Segundo o comunicado, o Irã estaria disposto a convidar para conversas "entre o governo sírio e grupos oposicionistas", num esforço para dar fim ao conflito. Enfatizou-se, na declaração de Salehi, que "a República Islâmica está pronta para sentar-se à mesa com a oposição síria e convidá-la a ir até o Irã". O país é o principal aliado regional do presidente sírio, Bashar al Assad.
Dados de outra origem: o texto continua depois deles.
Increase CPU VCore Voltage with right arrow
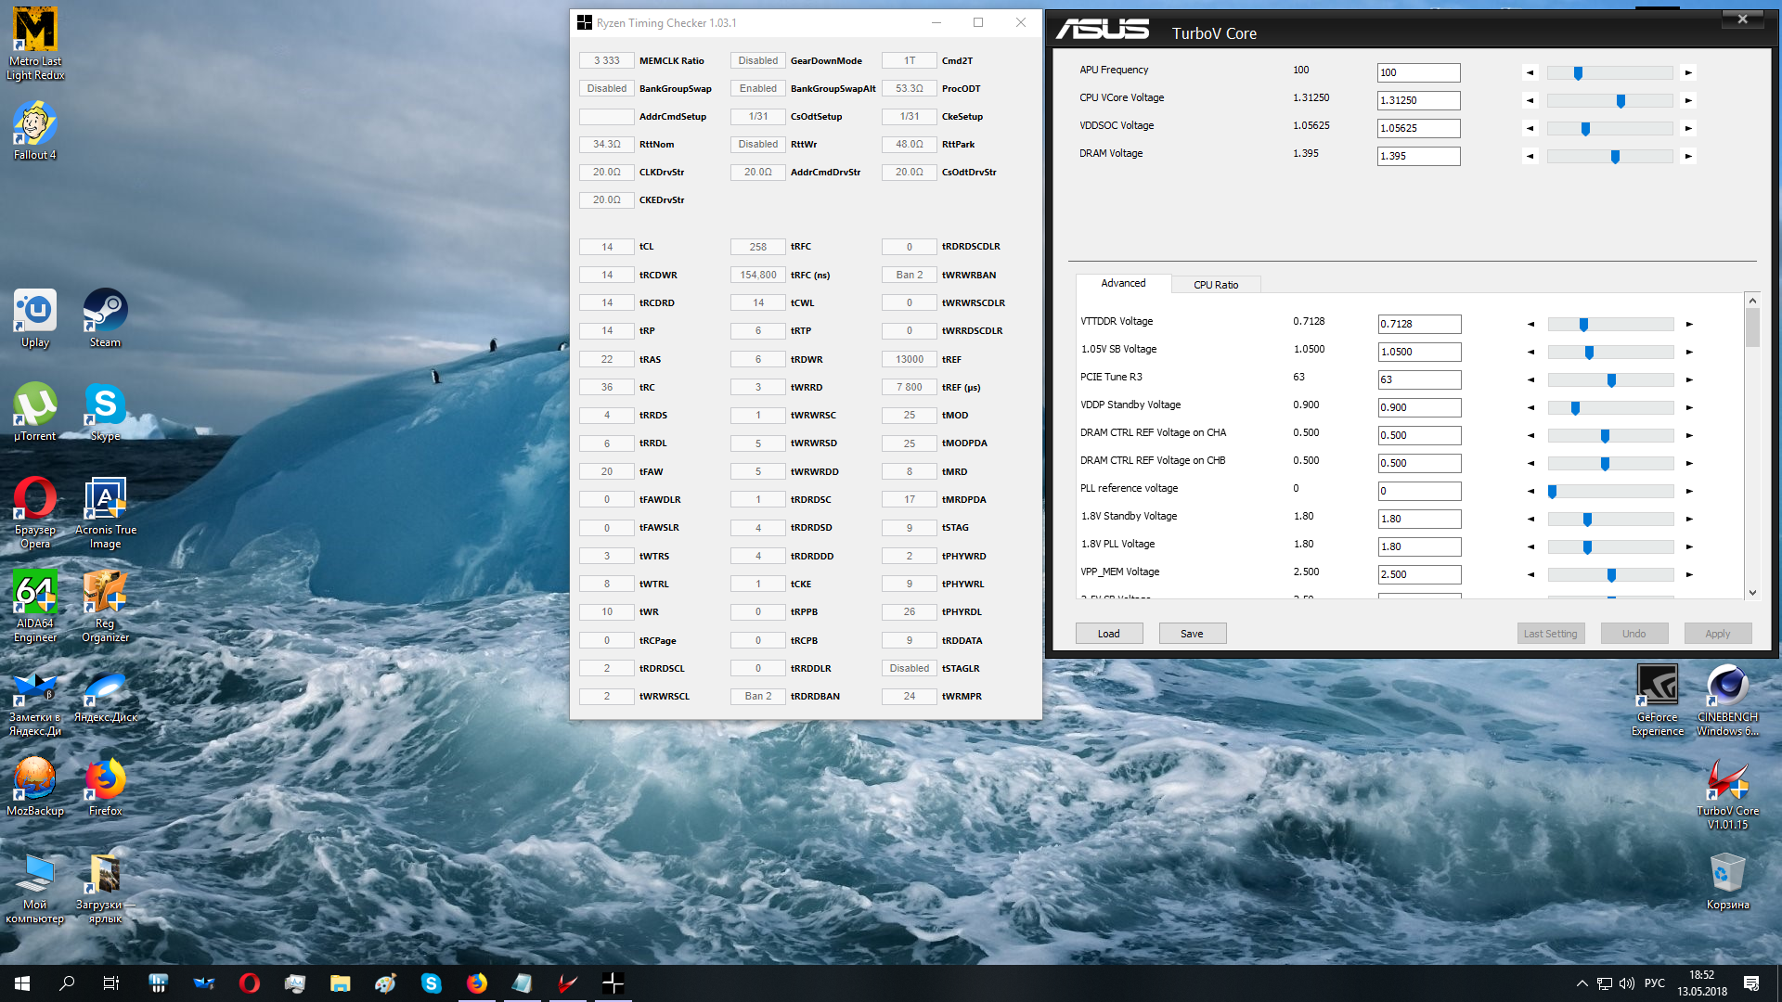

Apesar da atitude refratária dos Estados Unidos e do ceticismo europeu, recentemente o enviado especial da ONU na Síria, Kofi Annan, defendeu a integração do Irã nos esforços pela paz. Em abril último, Annan viajou também para Teerã, onde se reuniu com Salehi.

Apoio de Moscou

O Kremlin declarou que Annan é esperado na próxima terça-feira na capital russa, para um encontro com o presidente Vladimir Putin. Na ocasião, Moscou irá reforçar seu apoio ao plano de paz do ex-secretário-geral da ONU. Tal apoio será "o único fundamento praticável para a solução dos problemas internos da Síria", segundo o governo russo.
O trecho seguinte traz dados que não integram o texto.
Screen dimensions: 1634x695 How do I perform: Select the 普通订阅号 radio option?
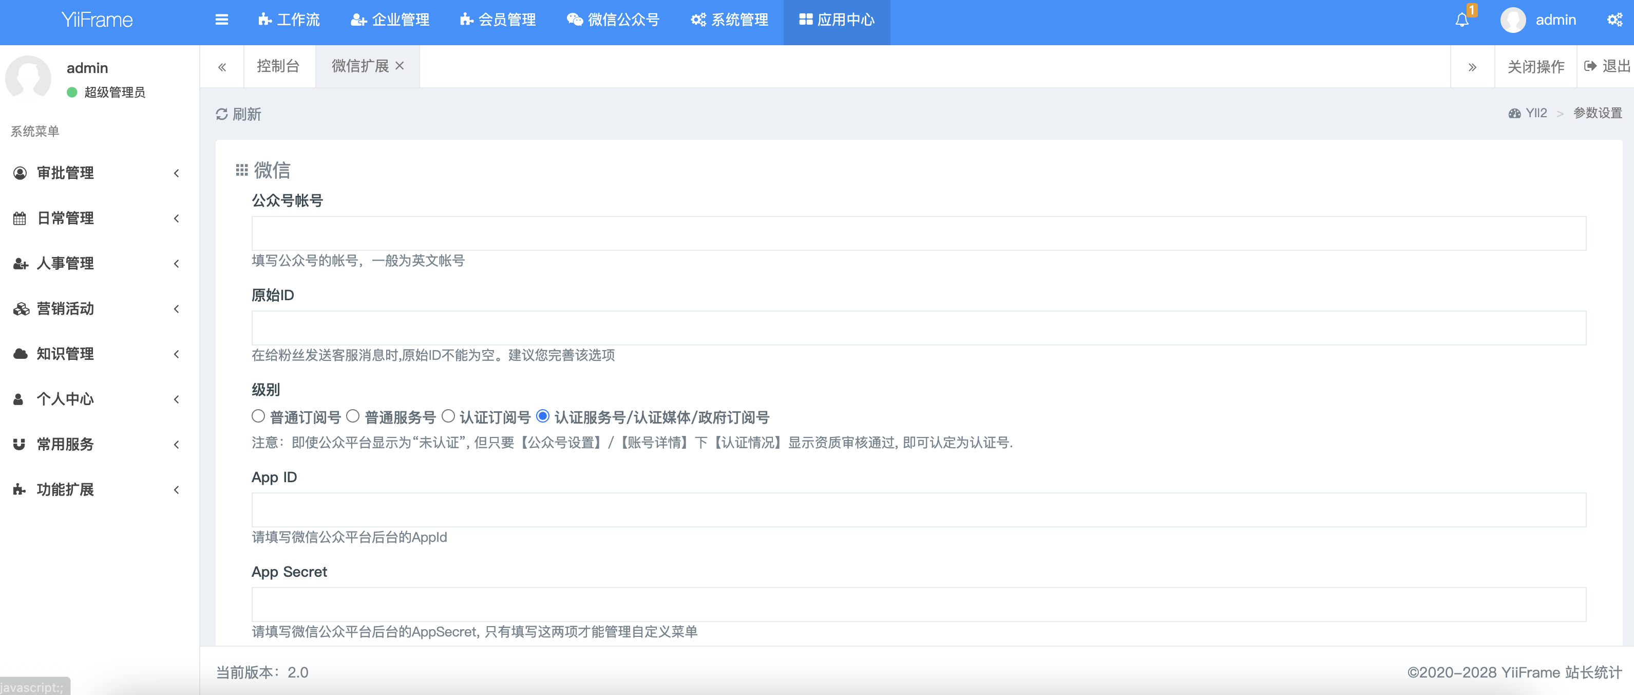click(258, 416)
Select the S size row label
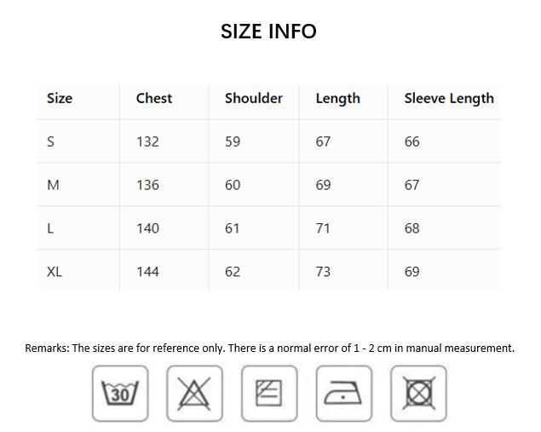The image size is (541, 432). coord(51,141)
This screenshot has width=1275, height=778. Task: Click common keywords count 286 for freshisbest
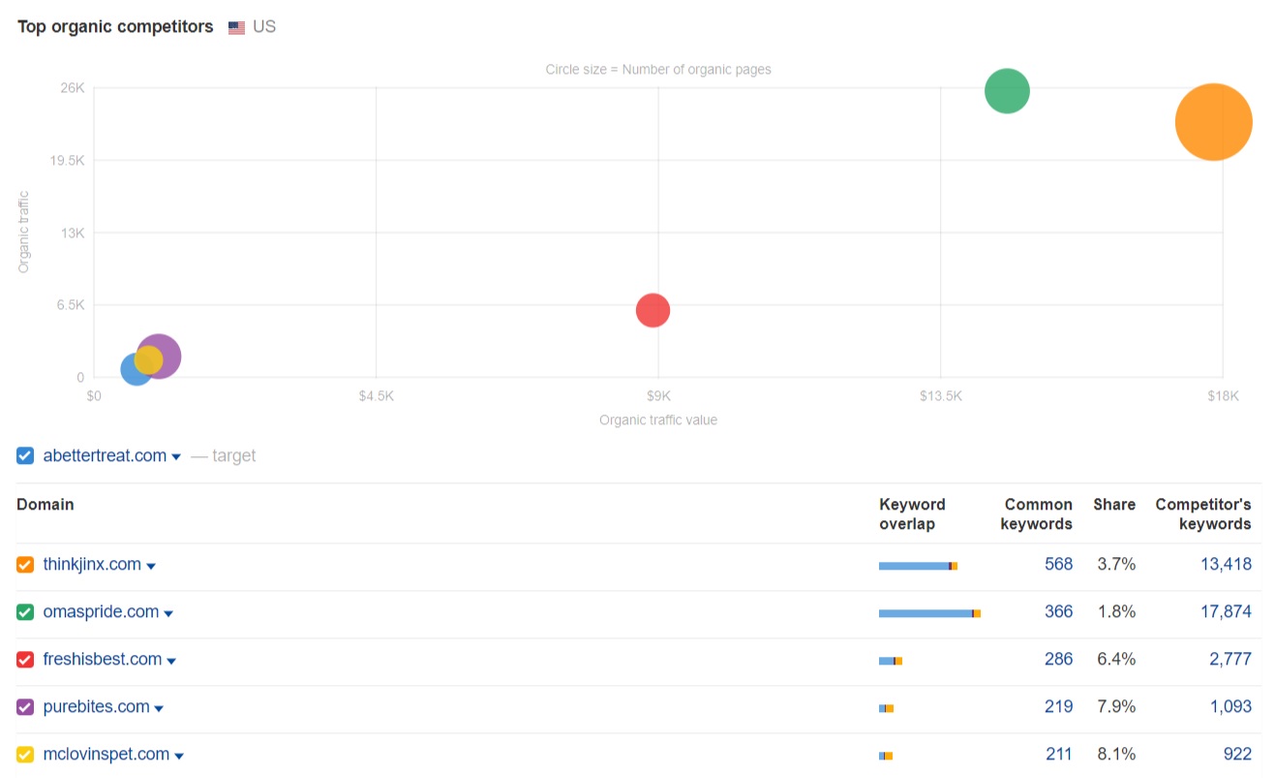(1058, 659)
Integrante do Conselho de Segurança das Nações Unidas com poder de veto, a Rússia é um aliado próximo de Assad. Recentemente o país recebeu também uma delegação da oposição síria, porém sem que ocorresse uma aproximação.

Protesto na Síria contra massacre em Tremseh

Protesto na Síria contra massacre em Tremseh

Annan "precipitado"

Damasco voltou a rechaçar as acusações dos oposicionistas de que houve um massacre na localidade de Tremseh. "Não se tratou de uma ofensiva do Exército contra civis, mas sim de combates entre o Exército regular e grupos armados", assegurou o porta-voz do Ministério sírio do Exterior.

O órgão detalhou, ainda, que durante o incidente não haveriam morrido 150 pessoas, como alegado pela oposição, mas sim 37 combatentes armados e dois civis.

Damasco negou também o emprego de tanques e helicópteros no ataque ao lugarejo na província de Hama: segundo o governo, o Exército empregou apenas veículos para transporte de tropas e armas leves, como mísseis antitanques. Tampouco haveriam sido utilizados aviões e artilharia. A afirmativa em contrário do enviado especial Kofi Annan teria sido "muito precipitada", não correspondendo aos fatos, arrematou o porta-voz do ministério.

Em carta ao Conselho de Segurança da ONU, Annan criticou a mobilização de "artilharia, tanques de combate e helicópteros". Esse posicionamento foi confirmado por observadores das Nações Unidas no local.